The Oxbow Lake Band are, despite the 21 month absence from live performances, a well oiled funk machine, it’s pretty relentless stuff complimented by some nifty moves from lead vocalist Andy Oxbow. At the end, Andy thanks the crowd ‘you’ve been absolutely beautiful’ as a bunch of junior bananas bounce to the last notes of the set. It’s bizarre, but a lovely reminder that the festival spirit is back..
Co-headliners Colonel Mustard and the Dijon 5 clearly drew the biggest crowd of the evening. They are the perfect party band and the Barrowland Ballroom Hall of Fame inductees are in good form tonight (are they not always). Superficially they are nonsense, the best kind of nonsense, but nonsense none the less. You could spend some time looking at song lyrics, meanings, musical talent etc , but we’ll opt for the dancing and laughing for now, that was what was needed and that’s what we did. If you need another mustard fix you can catch them again for Yelloween on the 30th of October.

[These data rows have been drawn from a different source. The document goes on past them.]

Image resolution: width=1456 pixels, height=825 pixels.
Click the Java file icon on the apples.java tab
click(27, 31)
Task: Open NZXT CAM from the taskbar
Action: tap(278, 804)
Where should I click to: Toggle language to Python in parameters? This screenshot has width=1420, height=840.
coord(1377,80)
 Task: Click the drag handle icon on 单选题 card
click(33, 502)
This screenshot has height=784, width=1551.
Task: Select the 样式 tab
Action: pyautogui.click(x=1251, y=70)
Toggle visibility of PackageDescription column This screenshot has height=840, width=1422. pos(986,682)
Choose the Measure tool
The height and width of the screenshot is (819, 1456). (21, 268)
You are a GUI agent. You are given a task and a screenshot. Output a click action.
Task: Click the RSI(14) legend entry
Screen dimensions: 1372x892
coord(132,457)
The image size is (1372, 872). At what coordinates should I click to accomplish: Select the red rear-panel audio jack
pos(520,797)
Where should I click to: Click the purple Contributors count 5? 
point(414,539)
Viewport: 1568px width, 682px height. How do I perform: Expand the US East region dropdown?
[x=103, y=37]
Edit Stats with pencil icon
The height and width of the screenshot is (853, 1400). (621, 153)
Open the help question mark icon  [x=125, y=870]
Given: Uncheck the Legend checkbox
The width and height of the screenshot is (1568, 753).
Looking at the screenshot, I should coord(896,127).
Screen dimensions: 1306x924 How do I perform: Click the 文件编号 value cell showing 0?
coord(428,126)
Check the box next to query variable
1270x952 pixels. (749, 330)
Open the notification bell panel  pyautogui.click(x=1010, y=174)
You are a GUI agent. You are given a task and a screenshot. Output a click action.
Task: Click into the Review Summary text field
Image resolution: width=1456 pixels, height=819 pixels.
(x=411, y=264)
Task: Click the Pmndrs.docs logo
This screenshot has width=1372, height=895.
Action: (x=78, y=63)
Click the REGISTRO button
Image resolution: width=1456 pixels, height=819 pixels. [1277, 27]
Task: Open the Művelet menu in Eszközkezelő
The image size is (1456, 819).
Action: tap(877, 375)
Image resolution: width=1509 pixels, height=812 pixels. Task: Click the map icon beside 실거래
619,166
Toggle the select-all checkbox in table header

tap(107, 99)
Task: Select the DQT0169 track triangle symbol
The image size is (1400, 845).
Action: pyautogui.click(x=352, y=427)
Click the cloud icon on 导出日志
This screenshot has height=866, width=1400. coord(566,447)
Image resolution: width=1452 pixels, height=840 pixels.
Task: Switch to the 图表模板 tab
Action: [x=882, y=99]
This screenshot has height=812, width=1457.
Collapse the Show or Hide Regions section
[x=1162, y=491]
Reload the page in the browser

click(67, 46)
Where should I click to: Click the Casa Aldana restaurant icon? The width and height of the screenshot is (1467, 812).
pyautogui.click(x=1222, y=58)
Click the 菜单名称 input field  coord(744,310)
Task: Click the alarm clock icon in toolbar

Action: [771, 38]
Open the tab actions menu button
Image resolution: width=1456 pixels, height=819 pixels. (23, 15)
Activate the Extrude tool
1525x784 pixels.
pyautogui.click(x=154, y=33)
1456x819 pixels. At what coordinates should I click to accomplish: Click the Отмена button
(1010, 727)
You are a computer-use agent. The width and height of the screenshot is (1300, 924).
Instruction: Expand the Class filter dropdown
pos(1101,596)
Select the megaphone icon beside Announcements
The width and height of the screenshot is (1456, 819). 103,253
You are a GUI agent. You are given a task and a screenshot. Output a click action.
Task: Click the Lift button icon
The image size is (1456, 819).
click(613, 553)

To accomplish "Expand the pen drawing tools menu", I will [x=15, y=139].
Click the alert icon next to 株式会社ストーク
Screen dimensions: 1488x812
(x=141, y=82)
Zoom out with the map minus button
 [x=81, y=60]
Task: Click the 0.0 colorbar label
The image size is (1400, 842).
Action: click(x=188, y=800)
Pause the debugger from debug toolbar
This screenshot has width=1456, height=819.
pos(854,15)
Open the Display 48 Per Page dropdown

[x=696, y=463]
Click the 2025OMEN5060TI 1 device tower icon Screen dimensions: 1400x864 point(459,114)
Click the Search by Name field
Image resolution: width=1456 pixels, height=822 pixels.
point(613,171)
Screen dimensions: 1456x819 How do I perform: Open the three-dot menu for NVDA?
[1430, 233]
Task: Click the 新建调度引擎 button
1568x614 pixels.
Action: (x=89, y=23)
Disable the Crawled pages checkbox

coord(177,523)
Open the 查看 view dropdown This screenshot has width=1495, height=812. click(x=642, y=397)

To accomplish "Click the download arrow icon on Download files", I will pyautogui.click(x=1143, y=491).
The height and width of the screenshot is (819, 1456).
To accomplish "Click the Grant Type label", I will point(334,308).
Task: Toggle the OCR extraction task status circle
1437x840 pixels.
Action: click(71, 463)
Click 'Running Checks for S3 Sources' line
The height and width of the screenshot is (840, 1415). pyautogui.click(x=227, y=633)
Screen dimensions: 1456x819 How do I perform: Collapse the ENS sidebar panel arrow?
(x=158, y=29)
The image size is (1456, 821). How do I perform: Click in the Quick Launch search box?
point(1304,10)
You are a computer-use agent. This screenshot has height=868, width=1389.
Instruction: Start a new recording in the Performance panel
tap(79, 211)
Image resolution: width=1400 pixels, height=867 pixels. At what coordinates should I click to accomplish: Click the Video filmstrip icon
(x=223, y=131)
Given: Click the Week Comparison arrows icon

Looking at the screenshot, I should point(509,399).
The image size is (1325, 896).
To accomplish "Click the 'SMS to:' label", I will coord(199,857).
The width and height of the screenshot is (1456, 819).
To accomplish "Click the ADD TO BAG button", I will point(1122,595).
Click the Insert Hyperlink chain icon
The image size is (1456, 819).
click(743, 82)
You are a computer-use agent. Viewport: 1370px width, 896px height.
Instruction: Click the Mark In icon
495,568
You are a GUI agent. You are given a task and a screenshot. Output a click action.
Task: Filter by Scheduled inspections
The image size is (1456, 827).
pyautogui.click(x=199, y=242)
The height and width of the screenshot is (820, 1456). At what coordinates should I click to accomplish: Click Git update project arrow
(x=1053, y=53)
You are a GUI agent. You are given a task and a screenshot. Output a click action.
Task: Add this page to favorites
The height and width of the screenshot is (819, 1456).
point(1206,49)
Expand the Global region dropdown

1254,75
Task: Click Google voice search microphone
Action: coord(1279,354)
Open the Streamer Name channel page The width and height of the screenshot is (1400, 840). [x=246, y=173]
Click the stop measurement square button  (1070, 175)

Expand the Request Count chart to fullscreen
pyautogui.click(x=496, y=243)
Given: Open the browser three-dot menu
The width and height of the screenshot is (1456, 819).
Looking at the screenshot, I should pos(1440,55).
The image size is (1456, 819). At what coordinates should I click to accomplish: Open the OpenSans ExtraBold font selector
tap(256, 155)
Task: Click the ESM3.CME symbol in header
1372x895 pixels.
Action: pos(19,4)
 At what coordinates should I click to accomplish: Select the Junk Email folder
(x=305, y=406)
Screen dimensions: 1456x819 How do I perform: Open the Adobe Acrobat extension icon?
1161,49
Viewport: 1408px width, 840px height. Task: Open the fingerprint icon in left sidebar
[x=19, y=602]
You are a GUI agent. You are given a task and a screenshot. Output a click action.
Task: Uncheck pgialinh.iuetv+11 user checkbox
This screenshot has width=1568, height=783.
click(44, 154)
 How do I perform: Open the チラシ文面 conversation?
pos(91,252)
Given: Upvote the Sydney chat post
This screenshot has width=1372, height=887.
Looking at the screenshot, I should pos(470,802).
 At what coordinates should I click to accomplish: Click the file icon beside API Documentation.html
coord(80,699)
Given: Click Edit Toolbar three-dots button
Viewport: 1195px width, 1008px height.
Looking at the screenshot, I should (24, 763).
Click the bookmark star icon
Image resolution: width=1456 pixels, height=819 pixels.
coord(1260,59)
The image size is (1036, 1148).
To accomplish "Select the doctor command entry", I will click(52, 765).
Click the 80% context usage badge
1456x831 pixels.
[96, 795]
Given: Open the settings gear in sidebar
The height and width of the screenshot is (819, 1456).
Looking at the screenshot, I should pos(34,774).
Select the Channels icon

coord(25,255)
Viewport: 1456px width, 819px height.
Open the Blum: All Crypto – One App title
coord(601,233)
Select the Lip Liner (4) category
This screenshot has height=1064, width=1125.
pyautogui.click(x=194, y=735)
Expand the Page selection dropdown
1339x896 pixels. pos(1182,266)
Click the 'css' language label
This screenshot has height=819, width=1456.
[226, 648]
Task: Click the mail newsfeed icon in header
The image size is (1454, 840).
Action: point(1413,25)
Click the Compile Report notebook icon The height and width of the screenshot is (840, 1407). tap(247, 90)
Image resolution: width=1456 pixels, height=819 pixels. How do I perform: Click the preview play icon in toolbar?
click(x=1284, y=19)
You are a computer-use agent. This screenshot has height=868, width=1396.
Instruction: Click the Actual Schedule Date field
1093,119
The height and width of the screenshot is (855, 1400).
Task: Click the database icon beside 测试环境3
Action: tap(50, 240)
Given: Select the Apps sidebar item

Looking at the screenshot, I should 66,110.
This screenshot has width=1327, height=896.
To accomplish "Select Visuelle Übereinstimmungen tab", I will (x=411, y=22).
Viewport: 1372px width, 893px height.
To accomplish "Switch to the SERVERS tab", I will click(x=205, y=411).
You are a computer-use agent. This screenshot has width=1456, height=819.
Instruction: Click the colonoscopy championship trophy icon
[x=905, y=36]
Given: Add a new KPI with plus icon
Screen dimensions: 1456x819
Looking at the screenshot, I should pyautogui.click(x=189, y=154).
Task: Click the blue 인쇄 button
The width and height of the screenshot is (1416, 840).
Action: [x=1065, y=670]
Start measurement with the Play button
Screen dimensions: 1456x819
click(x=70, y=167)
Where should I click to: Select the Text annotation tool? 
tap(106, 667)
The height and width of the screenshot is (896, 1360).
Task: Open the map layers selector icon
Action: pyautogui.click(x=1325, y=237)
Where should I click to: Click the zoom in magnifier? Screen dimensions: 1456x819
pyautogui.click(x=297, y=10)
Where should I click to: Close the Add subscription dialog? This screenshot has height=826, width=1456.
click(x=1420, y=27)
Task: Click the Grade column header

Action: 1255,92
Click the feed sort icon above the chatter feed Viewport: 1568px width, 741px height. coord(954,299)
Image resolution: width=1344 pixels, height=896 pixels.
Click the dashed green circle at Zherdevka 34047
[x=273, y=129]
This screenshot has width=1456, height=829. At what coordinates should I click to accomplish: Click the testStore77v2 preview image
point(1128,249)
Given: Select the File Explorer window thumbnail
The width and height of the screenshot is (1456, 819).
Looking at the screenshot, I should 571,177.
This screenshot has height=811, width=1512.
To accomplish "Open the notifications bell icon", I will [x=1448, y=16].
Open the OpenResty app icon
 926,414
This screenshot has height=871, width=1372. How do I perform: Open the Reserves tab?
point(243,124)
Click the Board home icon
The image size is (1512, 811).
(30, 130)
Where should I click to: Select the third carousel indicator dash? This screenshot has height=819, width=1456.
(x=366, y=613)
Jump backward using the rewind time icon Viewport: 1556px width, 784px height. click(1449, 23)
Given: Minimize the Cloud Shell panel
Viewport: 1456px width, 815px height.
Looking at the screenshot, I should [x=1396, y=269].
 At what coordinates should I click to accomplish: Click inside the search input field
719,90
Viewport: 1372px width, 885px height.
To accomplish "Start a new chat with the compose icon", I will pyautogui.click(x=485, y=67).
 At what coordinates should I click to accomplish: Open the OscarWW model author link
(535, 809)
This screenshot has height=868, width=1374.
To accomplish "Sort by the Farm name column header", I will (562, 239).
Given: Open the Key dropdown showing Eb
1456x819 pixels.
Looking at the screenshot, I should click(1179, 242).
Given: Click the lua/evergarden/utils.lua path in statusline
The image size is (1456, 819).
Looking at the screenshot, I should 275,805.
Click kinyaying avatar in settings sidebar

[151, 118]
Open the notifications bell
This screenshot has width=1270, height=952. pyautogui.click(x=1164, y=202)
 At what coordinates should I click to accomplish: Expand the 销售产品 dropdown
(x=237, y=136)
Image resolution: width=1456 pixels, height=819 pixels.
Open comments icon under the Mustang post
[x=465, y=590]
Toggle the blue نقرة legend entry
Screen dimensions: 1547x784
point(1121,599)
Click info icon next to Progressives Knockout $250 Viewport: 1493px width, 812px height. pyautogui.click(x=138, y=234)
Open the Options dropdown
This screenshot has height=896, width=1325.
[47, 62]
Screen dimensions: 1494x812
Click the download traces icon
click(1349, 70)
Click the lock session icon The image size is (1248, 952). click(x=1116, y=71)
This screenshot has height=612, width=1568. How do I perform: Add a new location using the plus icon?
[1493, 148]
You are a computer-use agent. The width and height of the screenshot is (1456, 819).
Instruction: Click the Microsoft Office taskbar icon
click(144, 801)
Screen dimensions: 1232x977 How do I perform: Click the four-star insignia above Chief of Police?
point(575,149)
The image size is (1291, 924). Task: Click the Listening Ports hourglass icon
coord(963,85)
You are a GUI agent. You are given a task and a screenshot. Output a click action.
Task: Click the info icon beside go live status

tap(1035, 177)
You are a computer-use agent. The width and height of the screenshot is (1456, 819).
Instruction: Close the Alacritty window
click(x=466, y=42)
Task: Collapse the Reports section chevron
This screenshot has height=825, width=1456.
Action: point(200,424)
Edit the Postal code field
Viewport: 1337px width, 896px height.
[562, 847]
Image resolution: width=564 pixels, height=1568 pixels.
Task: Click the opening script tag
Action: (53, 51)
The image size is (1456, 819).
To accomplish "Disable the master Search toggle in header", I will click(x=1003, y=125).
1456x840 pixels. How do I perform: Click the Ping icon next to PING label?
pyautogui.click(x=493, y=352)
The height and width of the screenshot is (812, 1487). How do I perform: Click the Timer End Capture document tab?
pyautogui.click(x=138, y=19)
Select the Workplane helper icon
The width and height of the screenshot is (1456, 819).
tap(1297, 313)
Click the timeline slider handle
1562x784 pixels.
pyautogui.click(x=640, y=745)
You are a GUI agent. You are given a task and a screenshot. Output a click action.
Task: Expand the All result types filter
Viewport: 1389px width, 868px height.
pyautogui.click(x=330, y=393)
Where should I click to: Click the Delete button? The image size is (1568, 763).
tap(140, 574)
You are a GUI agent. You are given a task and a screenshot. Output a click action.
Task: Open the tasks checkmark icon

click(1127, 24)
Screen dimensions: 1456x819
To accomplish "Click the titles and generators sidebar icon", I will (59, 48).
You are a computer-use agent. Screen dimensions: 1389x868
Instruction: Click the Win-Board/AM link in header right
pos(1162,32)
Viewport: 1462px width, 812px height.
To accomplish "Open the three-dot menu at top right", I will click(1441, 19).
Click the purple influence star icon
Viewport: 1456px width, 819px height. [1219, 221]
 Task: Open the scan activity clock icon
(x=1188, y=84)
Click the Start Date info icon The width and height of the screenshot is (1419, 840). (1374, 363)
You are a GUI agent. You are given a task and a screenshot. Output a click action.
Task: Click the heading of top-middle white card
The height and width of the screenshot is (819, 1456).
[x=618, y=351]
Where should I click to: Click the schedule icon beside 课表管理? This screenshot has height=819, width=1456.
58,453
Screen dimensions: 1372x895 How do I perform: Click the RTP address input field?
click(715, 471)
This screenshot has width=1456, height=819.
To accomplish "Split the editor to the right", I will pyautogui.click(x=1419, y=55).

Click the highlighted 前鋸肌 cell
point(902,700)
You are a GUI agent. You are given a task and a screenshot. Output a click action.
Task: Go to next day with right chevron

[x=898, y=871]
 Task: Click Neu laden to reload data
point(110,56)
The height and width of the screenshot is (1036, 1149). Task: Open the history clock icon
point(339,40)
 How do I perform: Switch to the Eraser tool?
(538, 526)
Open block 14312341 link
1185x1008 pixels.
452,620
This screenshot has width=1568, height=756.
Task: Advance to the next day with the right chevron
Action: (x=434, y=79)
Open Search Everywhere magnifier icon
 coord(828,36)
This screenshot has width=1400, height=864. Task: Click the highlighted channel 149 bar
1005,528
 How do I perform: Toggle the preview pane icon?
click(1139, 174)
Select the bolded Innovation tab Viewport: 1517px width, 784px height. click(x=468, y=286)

Esperanza are infectious ska at it’s very best, it’s hard not to take your eyes of Jessica Combe on bass as she bounces around the stage as much as the guitar cords allow. The audience has thinned out but an adult voice shouts from behind us ‘play us something that we know’ reminding us that not all the children have gone home. Despite this it’s a high octane finish for the night
Special mention needs to go to the food, the stone baked Blazin’ Pizzas felt restaurant quality, and Zepice had an authentic array of Mauritian food with a biryani that was obviously prepared with love. Both did have lengthy wait times, but with adaption of customer expectation this is easily managed. As for the bar, despite a continuous flow of folk and at times temperamental card processing, it was always quick, which is what you need.
Officially the first sellout for the festival and credit to the organising team who have persisted regardless of the significant challenges posed. Woodzstock has certainly found it’s niche in the Highland, the many smiles on well painted children’s faces will attest, as the best small family friendly festival in the Highlands. More of the same for 2022, PLEASE.